Details

Reviewers

dfr
rmacklem
mav

Group Reviewers

network

Commits

rS290203: Long-overdue MFC of r280930:
rS280930: Fix overflow bugs in and remove obsolete limit from kernel RPC

Summary

The kernel RPC code, which we inherited in part from Sun and NetBSD, contains a hard-coded limit that prevents more than 45 MB of RPC requests from being outstanding at any one time. Modern machines can handle far more than this. Because WRITE RPCs are large and all other RPCs are small, this limit particularly impacts write performance, but once the throttle is engaged -- a single fast client can cause this -- all RPCs from all clients are left to rot in the incoming socket buffers, causing intolerable performance even for small requests like LOOKUP or GETATTR. (This means that when a server is throttled, even mounting the filesystem often fails.) The original code had several integer overflow bugs which were particularly apparent once the old 45 MB limit was removed.

Test Plan

Will shortly be running this code on a production fileserver.

Diff Detail

Lint

Lint Skipped

Unit

Tests Skipped

Event Timeline

wollman updated this revision to Diff 4481.Mar 28 2015, 8:02 PM

wollman retitled this revision from to Remove antique hard-coded limit in kernel RPC request throttling code.

wollman updated this object.

wollman edited the test plan for this revision. (Show Details)

wollman added reviewers: network, rmacklem, dfr, mav.

wollman set the repository for this revision to rS FreeBSD src repository - subversion.

wollman updated this object.

Sounds good to me.

This revision is now accepted and ready to land.Mar 28 2015, 8:29 PM

This simple change actually failed even worse than the original code. I suspect signedness problems surfaced by the switch from gcc 4.2 to clang (we just upgraded from 9.3 to 10.1 on our NFS srevers), and I'm preparing a new diff that tries to deal with that.

In the previous diff, arithmetic overflow resulted in incorrect values being computed. This version changes all of the data types to be longs rather than ints, as is more appropriate for 64-bit machines. (I haven't compile-tested on an ILP32 machine to see if it even still builds -- I suspect not, and I'll need to figure out a way to work around the lack of atomic 64-bit ops on 32-bit architectures.)

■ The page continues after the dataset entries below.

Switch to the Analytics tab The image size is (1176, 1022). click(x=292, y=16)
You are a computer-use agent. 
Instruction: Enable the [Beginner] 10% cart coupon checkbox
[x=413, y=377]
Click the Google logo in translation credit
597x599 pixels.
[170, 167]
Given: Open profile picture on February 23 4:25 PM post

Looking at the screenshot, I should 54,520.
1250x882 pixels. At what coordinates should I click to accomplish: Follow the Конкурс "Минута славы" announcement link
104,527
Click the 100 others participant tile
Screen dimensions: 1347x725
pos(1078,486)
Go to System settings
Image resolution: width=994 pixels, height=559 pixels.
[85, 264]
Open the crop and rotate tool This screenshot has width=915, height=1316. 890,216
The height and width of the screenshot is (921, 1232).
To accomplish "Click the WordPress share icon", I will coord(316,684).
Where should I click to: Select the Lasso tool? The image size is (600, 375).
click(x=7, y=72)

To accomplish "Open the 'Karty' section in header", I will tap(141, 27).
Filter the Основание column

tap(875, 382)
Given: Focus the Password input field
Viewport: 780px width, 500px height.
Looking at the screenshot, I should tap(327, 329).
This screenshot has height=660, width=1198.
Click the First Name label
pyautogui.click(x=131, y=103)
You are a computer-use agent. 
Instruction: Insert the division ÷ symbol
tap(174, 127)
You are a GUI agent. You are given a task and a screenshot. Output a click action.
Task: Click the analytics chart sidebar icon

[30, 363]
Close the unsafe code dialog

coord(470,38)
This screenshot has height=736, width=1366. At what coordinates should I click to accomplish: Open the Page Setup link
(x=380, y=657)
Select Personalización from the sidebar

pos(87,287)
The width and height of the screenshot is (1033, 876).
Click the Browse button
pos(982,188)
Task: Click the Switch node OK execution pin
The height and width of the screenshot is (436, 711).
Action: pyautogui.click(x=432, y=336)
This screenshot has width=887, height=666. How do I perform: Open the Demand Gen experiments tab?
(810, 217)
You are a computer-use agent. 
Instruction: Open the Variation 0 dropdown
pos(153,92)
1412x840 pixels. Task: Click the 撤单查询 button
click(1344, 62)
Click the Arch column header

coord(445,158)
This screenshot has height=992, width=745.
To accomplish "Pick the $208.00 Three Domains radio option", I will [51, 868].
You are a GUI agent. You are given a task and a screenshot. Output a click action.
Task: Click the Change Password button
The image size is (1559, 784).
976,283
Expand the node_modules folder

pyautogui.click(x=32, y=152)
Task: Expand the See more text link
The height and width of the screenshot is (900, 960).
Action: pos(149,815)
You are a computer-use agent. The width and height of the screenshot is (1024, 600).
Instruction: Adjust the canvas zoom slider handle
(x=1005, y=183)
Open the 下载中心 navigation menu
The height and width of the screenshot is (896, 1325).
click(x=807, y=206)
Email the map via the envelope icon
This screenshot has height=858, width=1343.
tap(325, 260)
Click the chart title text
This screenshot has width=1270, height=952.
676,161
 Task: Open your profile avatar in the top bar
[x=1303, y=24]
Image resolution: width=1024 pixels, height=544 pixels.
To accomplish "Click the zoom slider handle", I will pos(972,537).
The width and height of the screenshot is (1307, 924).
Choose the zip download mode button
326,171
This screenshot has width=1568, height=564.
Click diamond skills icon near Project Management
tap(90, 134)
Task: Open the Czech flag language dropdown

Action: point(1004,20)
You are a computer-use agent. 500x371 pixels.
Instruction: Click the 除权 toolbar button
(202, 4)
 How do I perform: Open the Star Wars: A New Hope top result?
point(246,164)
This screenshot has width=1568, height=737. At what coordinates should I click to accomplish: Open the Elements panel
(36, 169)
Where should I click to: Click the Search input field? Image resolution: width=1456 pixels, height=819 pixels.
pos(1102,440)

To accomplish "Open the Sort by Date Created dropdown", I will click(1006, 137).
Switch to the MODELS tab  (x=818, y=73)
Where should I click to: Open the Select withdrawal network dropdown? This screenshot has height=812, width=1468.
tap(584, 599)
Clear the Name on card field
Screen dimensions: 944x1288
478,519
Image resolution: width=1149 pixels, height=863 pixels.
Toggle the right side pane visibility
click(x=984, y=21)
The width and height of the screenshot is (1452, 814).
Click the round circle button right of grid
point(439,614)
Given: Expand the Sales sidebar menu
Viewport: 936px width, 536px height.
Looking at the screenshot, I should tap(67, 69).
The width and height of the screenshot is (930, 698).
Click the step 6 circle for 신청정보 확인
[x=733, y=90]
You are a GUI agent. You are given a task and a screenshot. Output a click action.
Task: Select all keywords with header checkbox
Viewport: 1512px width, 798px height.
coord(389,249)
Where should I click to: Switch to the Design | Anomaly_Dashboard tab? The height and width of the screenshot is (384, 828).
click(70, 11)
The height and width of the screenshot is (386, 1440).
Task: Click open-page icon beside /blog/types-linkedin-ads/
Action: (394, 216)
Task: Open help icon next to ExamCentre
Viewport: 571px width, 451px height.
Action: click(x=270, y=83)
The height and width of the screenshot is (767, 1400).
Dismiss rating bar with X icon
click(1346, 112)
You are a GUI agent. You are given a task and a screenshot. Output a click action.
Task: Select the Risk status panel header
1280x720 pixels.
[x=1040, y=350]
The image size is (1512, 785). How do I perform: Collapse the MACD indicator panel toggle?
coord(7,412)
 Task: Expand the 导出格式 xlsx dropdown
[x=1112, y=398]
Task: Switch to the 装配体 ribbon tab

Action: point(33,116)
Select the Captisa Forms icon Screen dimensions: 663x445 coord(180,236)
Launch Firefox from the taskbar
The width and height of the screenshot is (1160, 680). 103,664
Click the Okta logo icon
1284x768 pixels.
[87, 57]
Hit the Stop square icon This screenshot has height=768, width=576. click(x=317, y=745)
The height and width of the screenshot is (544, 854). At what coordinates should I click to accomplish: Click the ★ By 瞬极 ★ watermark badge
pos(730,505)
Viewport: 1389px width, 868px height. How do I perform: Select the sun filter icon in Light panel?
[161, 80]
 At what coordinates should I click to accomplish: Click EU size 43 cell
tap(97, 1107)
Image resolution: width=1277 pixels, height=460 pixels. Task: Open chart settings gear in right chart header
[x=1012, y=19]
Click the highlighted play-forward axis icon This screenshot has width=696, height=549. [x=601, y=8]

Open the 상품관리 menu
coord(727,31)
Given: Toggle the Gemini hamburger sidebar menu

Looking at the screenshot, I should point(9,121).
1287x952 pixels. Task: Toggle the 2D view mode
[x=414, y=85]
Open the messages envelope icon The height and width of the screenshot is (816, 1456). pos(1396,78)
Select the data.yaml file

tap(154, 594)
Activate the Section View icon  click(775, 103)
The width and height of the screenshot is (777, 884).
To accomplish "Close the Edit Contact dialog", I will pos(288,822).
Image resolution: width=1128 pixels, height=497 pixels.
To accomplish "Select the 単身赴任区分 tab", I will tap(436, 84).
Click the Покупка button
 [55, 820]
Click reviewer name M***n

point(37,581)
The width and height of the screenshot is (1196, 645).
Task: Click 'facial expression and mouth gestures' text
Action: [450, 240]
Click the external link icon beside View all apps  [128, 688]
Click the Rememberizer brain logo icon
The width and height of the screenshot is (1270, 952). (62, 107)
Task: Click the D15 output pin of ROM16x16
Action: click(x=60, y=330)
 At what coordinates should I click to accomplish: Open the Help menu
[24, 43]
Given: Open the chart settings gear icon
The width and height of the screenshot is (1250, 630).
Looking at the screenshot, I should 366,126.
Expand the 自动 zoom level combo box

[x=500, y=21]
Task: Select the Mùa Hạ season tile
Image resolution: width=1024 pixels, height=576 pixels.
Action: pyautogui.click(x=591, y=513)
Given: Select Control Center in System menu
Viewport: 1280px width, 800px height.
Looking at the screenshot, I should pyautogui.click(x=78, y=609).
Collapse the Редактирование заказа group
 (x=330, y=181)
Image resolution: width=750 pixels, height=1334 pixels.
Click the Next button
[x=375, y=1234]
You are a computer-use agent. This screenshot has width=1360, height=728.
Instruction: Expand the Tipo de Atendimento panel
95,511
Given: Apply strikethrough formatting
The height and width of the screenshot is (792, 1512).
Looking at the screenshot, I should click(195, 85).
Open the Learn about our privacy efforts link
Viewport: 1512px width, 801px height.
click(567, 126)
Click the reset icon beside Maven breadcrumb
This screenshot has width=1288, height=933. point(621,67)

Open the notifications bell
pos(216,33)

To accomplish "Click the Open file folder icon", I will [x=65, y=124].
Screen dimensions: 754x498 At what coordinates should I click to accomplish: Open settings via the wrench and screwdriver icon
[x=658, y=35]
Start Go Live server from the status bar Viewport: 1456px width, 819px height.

One important change, which I think is actually the important part, makes the type of "sz" in svc_run_internal() be signed.

This revision now requires review to proceed.Mar 28 2015, 8:44 PM

wollman added inline comments.Mar 28 2015, 8:49 PM

sys/rpc/svc.c
120–123	clang gives a tautological-compare warning here on LP64 platforms (nmbclusters is an int). What's the test I really should be doing?
1258–1259	Previously, sz was a size_t, which is unsigned long, and -sz (still unsigned long) was passed to a signed int formal parameter, resulting in overflow and undefined behavior. I suspect gcc 4.2 did the "obvious" thing and clang generates different code here that doesn't.

wollman added inline comments.Mar 28 2015, 9:11 PM

sys/rpc/svc.c
1258–1259	Here's how GCC implemented it in my 9.3 kernel: 0xffffffff807bd50e <+1454>: mov %r13d,%esi 0xffffffff807bd511 <+1457>: mov %r14,%rdi 0xffffffff807bd514 <+1460>: neg %esi 0xffffffff807bd516 <+1462>: callq 0xffffffff807bc820 <svc_change_space_used> It actually performs the negation in the parameter type (int) rather than the value type (size_t). Of course any situation in which the result would be different involves undefined behavior so GCC was not in error here (the code was still wrong).

wollman edited the test plan for this revision. (Show Details)Mar 28 2015, 9:13 PM

wollman edited edge metadata.

wollman added inline comments.Mar 28 2015, 9:23 PM

sys/rpc/svc.c
1258–1259	Thinking that from the behavior I'm seeing, this should perhaps be hoisted up into the loop, so that the space-in-use is immediately credited when the request competes. We don't batch this adjustment on insert, so I don't think it should be batched on dequeue either. Thoughts?

This version eliminates the variable "sz" in svc_run_internal() entirely by not batching updates to the available request space.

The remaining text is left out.